Abstract:
An artificial neural network can be considered as an information processing system where the architecture essentially mimics the biological system of the brain. A neural network consists of a number of interconnecting processing units referred to as neurons. Each of
these connections has numerical weights associated with them. These weights determine the nature and strength of the influence between the interconnected neurons. The neural network can be trained by using a suitable set of data. The trained network can be tested for its performance. When the performance is adequate, the net can be used to make predictions for new cases. Neural networks have been successfully used in many disciplines on engineering such as in many civil engineering applications (Goh, 1994),
prediction of pile capacities (Chow et al., 1995), Multi-objective and multirecourse decision support systems (Wei & Singh, 1995), Control systems (Macnab & D’Elenterio, 1995) etc.
Design is often considered as an intuitive process where the designer has to deal with a lot of uncertainty and complexity. Generally, design process consists of conceptual, preliminary, detailed and design documentation phases. When the designs generated fail to satisfy the objectives, redesign can be carried out at any of the above stages.

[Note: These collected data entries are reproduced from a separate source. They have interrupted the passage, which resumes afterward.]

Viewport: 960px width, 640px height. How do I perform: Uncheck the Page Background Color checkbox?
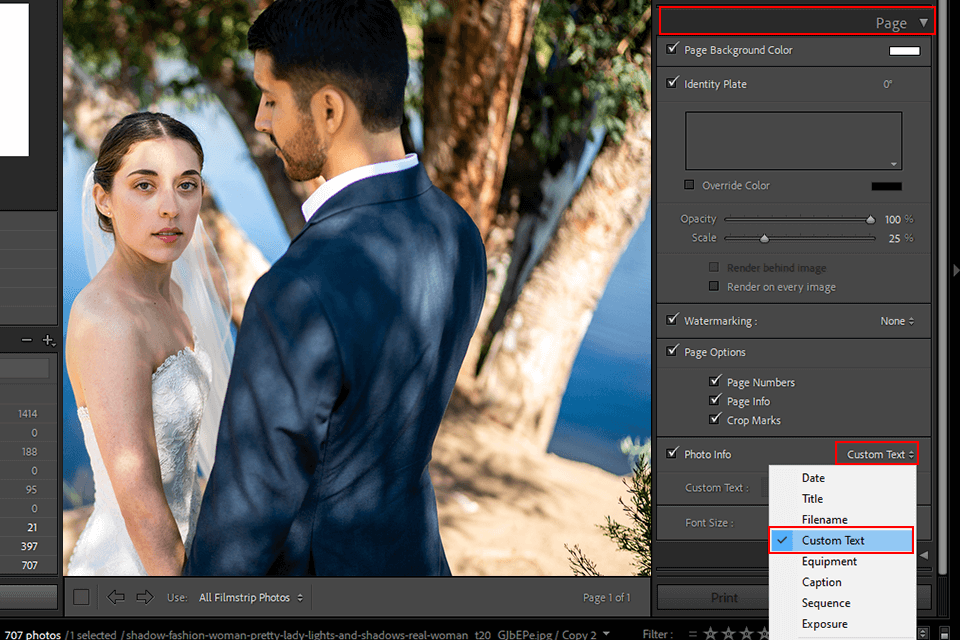672,49
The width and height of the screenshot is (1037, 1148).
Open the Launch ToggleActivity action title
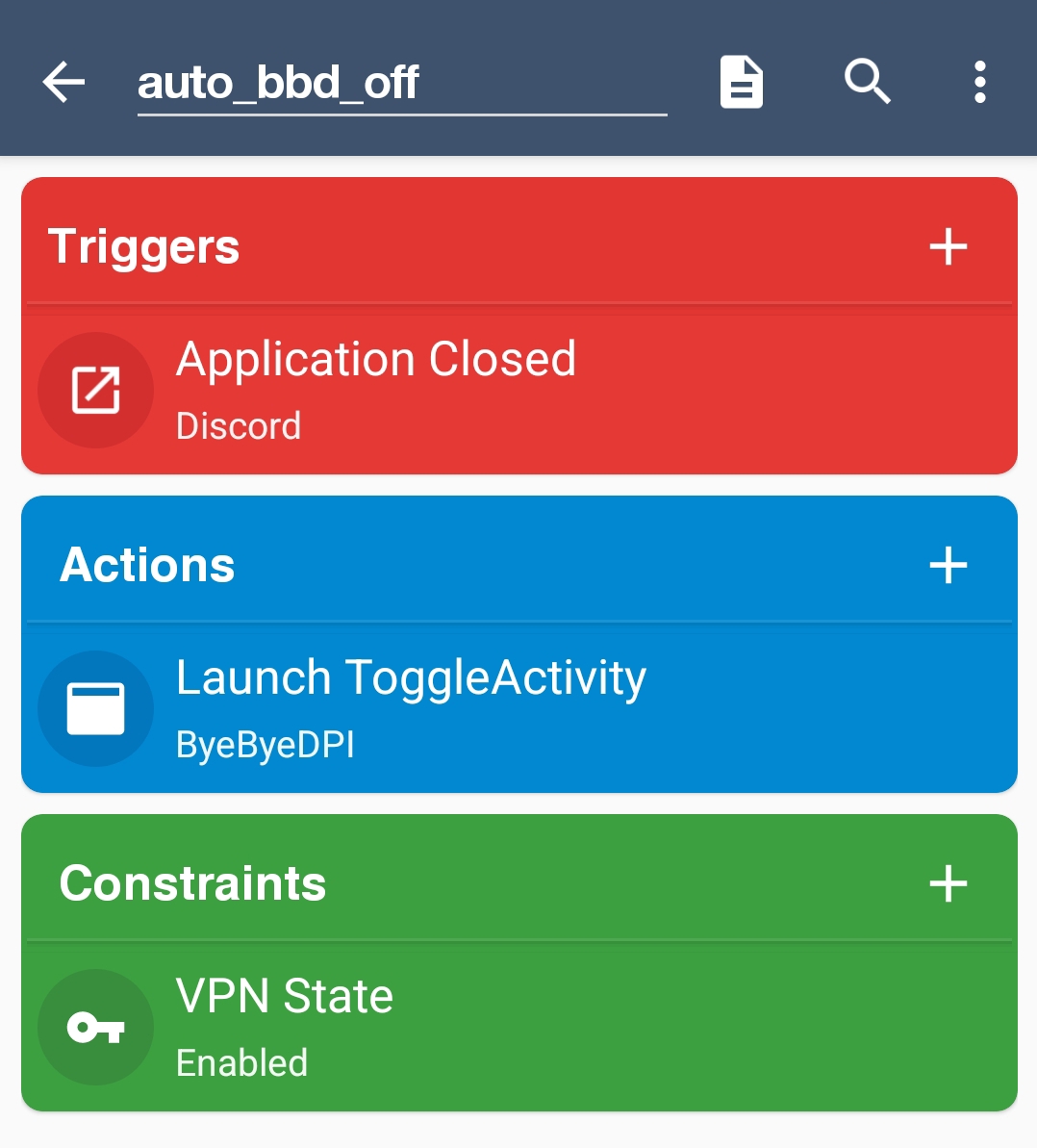coord(411,678)
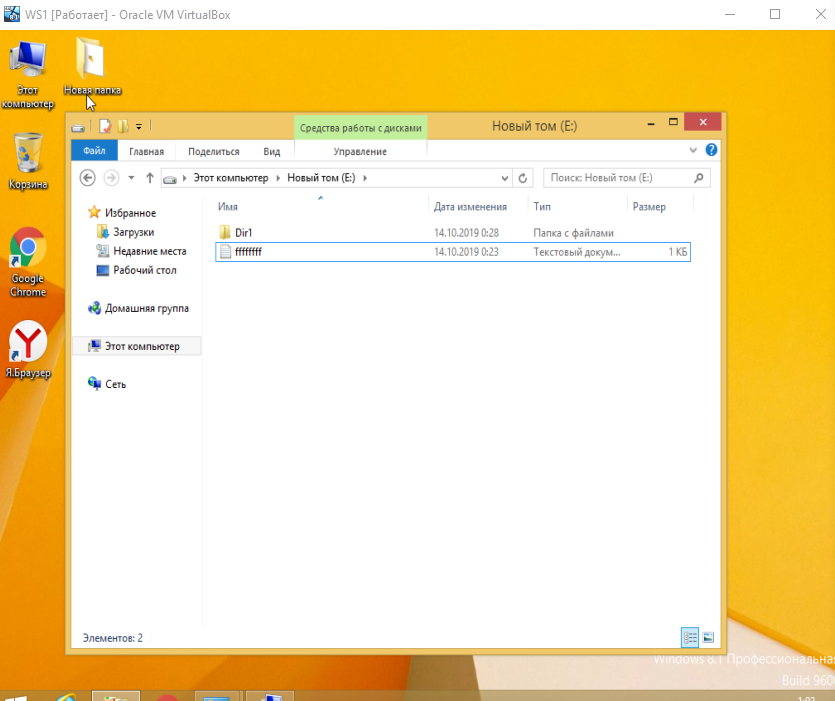This screenshot has width=835, height=701.
Task: Select the Я.Браузер desktop icon
Action: coord(28,342)
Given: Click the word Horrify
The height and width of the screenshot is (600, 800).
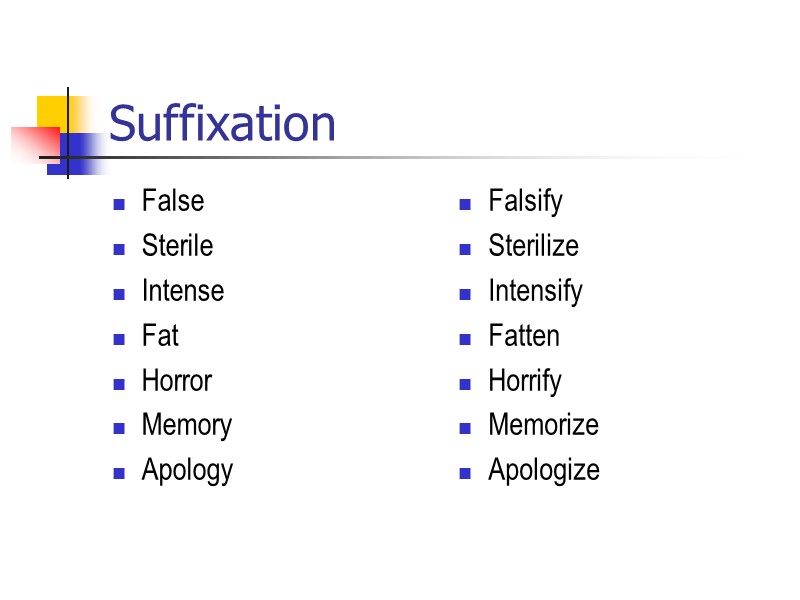Looking at the screenshot, I should click(524, 381).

In many design tasks, the final aim is to produce optimum solutions, which suits the constraints imposed by various factors such as design objectives and what is practically possible to achieve with the available technology. In design tasks, the production of optimum designs should generally start at the conceptual and preliminary design stages since optimisation of an undesirable concept may even need complete redesign. However, designers face many difficulties at the initial design stages since they have to predict the effects of their decisions on the performance of the final product. This is not
an easy task since many of these decisions may influence the performance indirectly rather than directly, and also certain parameters may be interdependent.

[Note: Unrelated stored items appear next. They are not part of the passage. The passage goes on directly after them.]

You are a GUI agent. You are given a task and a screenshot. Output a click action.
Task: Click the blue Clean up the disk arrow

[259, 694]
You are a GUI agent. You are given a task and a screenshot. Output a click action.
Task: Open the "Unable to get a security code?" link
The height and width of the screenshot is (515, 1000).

In such instances, the development of computer tools that can assist designers by predicting the effects of various decisions would be of immense value. This report concentrates on the development of one such tool that can assist in designing buildings with passive elements.
One of the primary objectives of the building designer is to ensure that the ‘built environment* is thermally comfortable to its occupants throughout the day, around the year. Generally, air conditioning of buildings is considered as one of the options available for achieving the thermal comfort. However, the energy required for air
conditioning can be considered as a major contributing factor to the running cost of buildings. This cost can be controlled to a certain extent by incorporating passive elements to the building facade so that the total direct solar gains of the building is minimised. These passive elements include strategic location of windows, use of shading devices, selection of appropriate colour for facades, selection of suitable materials for facade walls etc.

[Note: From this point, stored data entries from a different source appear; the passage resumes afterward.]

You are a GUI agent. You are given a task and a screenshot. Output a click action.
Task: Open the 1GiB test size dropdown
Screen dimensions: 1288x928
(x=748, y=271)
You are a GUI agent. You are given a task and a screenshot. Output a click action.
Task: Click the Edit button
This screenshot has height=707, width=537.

In building designs, the architect handles the conceptual design stage where important decisions on aesthetics, facade types, visual, thermal and acoustic comfort are taken. These decisions can have a very significant effect on the final performance of the building
and the energy demand. Thus, the advice of heating, ventilation and air conditioning (HVAC) engineers should be sought at these conceptual stages. However, HVAC engineers will also have problems in using sophisticated computer packages to simulate the thermal performance of buildings since they work from detail to whole building, whereas architects tend to work from whole to detail (Holm, 1993)
Therefore, these computer simulations may lack sufficient data at these initial stages and by the time sufficient data is available, architect and the client may be attached to the design so much, they may not be willing to optimise the design further using the advice
given by HVAC engineers. In order to overcome this problem, it is useful to develop Artificial Neural Networks, which can provide approximate answers on energy demand when the orientation, shape, floor area in each floor, facade type, shading devices, opening sizes, surface area to floor area ratios etc. are known.
When such tools are available, the architect will be able to predict the implications of the decisions made at the initial stages on the running cost of the building. Therefore, they will be able to take appropriate action to control the energy demand thus optimising the
design while meeting the other criteria like functionality, aesthetics, constructability etc. This approach is possible since the time taken by the ANN is generally independent of the complex nature of the problem. HVAC engineers will also be able to check the results
that they obtain with detailed computer simulations with the results of ANNs so that a comparison can be made. The data from detailed simulations can also be used to continuously upgrade the ANN.